# What to Bring to a Horse Show..



## katieandduke

I am aksing all of you to list things to take to a horse show. List things from essentails, necessities, and things that you would normally bring but to need. List things for local shows to far away shows.. There are some of us on here that do not have trainer and we only have ourselves, our horses and the internet.. This is also good for people that have trainers to know exactly what you have to have and you can just copy-paste and then print it! thanks to all that reply!


----------



## Spyder

A horse would be nice.      

Sorry but I just had to !!!


----------



## katieandduke

lol...yeah that would be a necessity!lol!


----------



## Pinto Pony

Camera. Second most important to the horse 

:lol:

Maybe do a run through at home, like a dress rehearsal. Pack up like you are going to a show and then get ready for the "show ring" and ride, pack up and see what things would have been handy.

I am not going to write all the obvious like saddle, bridles etc but a few things that I find are handy are
Pens
raincoat/umbrella
folding chairs
electrical tape
snacks for you and the horses


and thats all I can think for now


----------



## katieandduke

thank you for the reply.. anyone else?? lets make a huge list!!! you know my first passion is horses but my second is photography and i had not thought bout the camera..

and batteries! for me my camera hold 800 pictures so an extra memory card wouldnt be necessery for me but maybe for others!


----------



## Miss Katie

clothes so you can get out of your show gear and comfy shoes!!! My topboots kill my feat after a day competing!!


----------



## katieandduke

thanks for the reply.. anymore??


----------



## Equina

Here's a list I had made when I went to my first show (by myself!)

NOT INCLUDING ANY TACK OR RIDER APPAREL

-Halter & Lead Rope (make that 2 halters...last show my horse broke his!)
-Sleezy
-Shipping Boots
-Fly Mask
-Tail Bag & Dock Protector
-Hay Bag & Hay
-Saddle Stand
-Bridle Hook Rack
-Horse Cooler
-Rags
-Standard Grooming Tools
-Show Sheen & Green Spot Remover
-Vaseline/Baby Oil
-Hoof Polish
-Hair Gel & Yarn for messed up plait
-String or Pins for Show Number
-Water Bottles & Snacks
-Water Bucket
-Muck Fork
-Horse Treats
-Class List Sheet
-Horse Registration Papers
-Proof of current Coggins test
-Folding Chair(s)
-Checkbook! 

Many people bring a lot of grooming and tack-cleaning stuff...for a one-day show, I just do all that the night before, bag up my stuff, bundle up my horse, and everything is good to go the next day.

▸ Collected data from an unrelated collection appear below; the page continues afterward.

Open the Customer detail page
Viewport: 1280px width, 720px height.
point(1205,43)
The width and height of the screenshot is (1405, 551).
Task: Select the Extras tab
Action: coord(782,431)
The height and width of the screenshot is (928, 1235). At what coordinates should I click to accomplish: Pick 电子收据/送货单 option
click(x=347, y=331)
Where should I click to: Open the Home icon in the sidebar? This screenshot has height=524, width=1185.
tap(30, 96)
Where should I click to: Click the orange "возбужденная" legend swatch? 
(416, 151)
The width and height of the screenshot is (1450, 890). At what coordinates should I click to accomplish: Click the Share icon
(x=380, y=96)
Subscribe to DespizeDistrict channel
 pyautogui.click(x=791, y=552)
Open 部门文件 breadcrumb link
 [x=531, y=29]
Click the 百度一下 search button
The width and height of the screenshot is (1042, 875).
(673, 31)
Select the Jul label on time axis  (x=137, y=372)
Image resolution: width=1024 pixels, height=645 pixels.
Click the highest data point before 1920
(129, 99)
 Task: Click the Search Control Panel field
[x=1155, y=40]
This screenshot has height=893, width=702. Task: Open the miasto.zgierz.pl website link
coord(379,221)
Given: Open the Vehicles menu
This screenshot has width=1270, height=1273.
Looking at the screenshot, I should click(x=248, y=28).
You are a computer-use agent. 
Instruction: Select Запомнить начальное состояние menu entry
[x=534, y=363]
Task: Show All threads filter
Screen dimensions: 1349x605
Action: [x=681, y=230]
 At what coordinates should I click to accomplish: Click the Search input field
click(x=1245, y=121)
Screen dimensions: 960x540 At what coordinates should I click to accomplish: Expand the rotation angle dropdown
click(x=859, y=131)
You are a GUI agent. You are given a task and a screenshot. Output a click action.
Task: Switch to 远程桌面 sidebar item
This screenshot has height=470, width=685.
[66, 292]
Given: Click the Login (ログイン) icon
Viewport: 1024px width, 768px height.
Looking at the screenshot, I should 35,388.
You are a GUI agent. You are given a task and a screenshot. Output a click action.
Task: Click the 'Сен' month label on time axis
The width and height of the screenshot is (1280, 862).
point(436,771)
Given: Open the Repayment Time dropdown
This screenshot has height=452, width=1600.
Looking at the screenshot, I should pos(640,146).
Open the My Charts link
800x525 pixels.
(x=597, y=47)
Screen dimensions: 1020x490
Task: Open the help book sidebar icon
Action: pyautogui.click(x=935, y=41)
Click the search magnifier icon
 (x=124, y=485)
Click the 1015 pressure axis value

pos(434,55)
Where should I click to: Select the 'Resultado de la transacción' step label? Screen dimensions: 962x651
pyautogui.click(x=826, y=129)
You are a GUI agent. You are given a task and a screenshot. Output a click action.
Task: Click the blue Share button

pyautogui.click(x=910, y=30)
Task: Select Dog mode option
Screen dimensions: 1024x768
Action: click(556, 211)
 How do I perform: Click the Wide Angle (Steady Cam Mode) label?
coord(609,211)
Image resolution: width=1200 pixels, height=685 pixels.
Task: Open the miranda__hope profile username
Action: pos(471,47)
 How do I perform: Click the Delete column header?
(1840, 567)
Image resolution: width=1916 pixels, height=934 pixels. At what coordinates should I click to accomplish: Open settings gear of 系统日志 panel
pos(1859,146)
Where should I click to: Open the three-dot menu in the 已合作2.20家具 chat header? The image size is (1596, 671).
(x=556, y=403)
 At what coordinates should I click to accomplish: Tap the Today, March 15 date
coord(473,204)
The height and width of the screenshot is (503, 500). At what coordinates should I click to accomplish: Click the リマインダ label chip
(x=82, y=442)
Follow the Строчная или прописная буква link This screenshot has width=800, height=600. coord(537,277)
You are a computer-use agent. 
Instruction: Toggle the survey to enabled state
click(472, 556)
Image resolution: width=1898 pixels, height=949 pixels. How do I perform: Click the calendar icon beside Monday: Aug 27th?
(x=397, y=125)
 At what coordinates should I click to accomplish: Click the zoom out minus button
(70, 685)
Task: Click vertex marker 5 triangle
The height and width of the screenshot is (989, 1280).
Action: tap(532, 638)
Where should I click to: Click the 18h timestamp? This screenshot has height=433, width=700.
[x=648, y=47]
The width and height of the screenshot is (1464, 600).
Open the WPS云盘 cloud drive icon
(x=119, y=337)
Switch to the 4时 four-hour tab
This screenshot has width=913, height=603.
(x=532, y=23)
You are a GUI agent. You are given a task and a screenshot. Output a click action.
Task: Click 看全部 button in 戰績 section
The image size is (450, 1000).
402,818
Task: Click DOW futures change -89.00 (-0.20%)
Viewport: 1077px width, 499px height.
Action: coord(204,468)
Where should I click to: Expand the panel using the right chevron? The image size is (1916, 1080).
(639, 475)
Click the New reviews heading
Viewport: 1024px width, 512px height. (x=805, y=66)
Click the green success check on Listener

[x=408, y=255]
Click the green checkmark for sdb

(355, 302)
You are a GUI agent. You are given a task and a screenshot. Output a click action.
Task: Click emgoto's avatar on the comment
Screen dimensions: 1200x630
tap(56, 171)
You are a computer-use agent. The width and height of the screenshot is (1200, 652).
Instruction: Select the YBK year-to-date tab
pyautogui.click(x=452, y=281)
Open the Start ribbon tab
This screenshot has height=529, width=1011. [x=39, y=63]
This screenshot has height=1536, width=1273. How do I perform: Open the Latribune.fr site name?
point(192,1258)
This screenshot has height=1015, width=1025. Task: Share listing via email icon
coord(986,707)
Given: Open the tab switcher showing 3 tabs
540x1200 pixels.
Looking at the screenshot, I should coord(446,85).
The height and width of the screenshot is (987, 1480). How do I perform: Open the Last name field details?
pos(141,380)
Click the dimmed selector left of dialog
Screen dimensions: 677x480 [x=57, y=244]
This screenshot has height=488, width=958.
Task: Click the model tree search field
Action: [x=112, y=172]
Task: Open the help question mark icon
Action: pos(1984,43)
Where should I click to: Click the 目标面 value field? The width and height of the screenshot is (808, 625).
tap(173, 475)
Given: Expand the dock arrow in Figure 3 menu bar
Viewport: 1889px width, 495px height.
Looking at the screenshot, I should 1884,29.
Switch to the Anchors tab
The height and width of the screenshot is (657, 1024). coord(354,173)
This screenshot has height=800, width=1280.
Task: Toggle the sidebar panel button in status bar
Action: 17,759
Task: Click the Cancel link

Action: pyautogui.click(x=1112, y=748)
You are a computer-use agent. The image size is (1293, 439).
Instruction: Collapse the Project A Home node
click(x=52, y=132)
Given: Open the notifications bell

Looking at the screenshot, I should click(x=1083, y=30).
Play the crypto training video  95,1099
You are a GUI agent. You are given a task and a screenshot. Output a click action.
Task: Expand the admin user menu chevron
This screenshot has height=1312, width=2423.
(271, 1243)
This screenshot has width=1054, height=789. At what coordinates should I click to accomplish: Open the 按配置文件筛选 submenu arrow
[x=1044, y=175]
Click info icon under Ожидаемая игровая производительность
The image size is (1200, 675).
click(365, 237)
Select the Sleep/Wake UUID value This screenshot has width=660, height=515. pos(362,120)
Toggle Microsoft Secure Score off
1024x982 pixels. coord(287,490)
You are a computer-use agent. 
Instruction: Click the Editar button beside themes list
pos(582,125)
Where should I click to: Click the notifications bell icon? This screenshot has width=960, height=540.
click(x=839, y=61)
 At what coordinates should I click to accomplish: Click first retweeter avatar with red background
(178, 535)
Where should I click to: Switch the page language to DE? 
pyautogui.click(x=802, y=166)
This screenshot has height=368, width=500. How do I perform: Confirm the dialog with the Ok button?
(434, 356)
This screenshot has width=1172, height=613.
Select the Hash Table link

My first show, I brought 2 of every piece of tack "just in case." Of course, I spent more time hauling tack around than warming up my horse! Now I just bring an extra pad, but leave the extra saddles & bridles at home! =)


----------



## katieandduke

awesome..the list is getting longer.. in a minute i will post a long list including what is on here... anybody else got any ideas??


----------



## kickshaw

make up
cooler with drinks
mirror
cross - ties
fence nails (the u-shaped ones, for attaching double end clasps to)
double end snaps
hose
muck fork
FANS
extension cord
access to banamine, bute, etc. 
muck bucket
feed/grain
hay
electrolytes (multi day shows)
folding table

...I know there's more -- mind is going blank...


----------



## katieandduke

thanks for the reply.. anymore??


----------



## IrishRider

Don't forget wound treatment stuff just in case. And a cooler so your horse doesn't get a chill.


----------



## Angel_Leaguer

Hope I dont repeat:

for a overnight show I like to bring a chain and lock for my tack stall
Contact cards for the stall "in case of an emergency"
shampoo/conditioner
clipers
practice tack
kool-aid (in case horse wont drink the water...sometimes the case with "city" water.
bedding
double check tack and make sure it is all sound
all clothes/belts/ etc
clothes and cleaning stuff for yourself
curtains for tack stall

umm im sure there is more...


----------



## PG'sGal4ever

Besides the Saddle,Bridle etc

-Cooler,coil hose, sponge, bathing halter & lead, shampoo&Conditioner , detangler.
- Grain, supplements, Calm&cool, Electrolytes
-Cross ties
- 2 halters and 2 leads w/chain
-Clippers,Hoof polish, hair ribbons & rubber bands.
-Lungeline, Lunge whip
-extra curbchain,screws, holepunch etc
-Leather wipes to touch up before I go in
- Muck bucket and pitchfork and bedding
- 2 water buckers, Fan and Grain bucket

Im sure I will think of more later lol


----------



## juju

I haven't read the above posts, but if your going to a day show you need:
Horse;
saddle
saddle pad
girth
martingale
ear stuffies
crop
spurs (if needed)
lunge line 
lunge whip
water buckets
hay
grooming stuff
fly spray
show shine
TREATS!!
saddle rack


----------



## juju

Rider:
Show coat
show pants
show shirt
tall boots
helmet
hairnet
hairbrush
sweatshirt
gloves
lots of food ad water
several checks
A good attitude
im sure im forgetting something so i might add to the lists later!!!


----------



## Caboose

Probably repeating but I didn't see it anywhere, a First Aid kit would probably be ideal.


----------



## sempre_cantando

I always take spare plaiting supplies... it is really annoying if a plait loosens or comes out and you don't have anything to put it back up with.


----------



## Flexion

Your tack & tack trunk
Halter and leadrope
Grooming supplies
Hoof polish
Stencils if you're going to do quarter marks
Flymask
Shipping Boots
Coolers/blankets
Banamine, bute, etc. (just in case)
Hay
Haynets for the trailer
Tack cleaning supplies
Tail Bag
Muck Fork
Fly Spray
ShowSheen or whatever you usually use
Show attire
Polo wraps, boots, etc. if your horse needs them
Spurs and crop if need be
Electrolytes (for shows lasting more than a day)
Checkbook
Small amount of cash (if there are concession stands or anything)
Umbrella/raincoat (in case it rains.. I left mine at home once and it rained and it was NOT fun.)
Feed/grain/bran mash/whatever
Feed buckets


----------



## Midwest Paint

Dont forget.. Registration papers for the show and for the horses showing, along with membership ID's that many shows require! I will work on my list and post it later.. LOL! I think its going to be long!


----------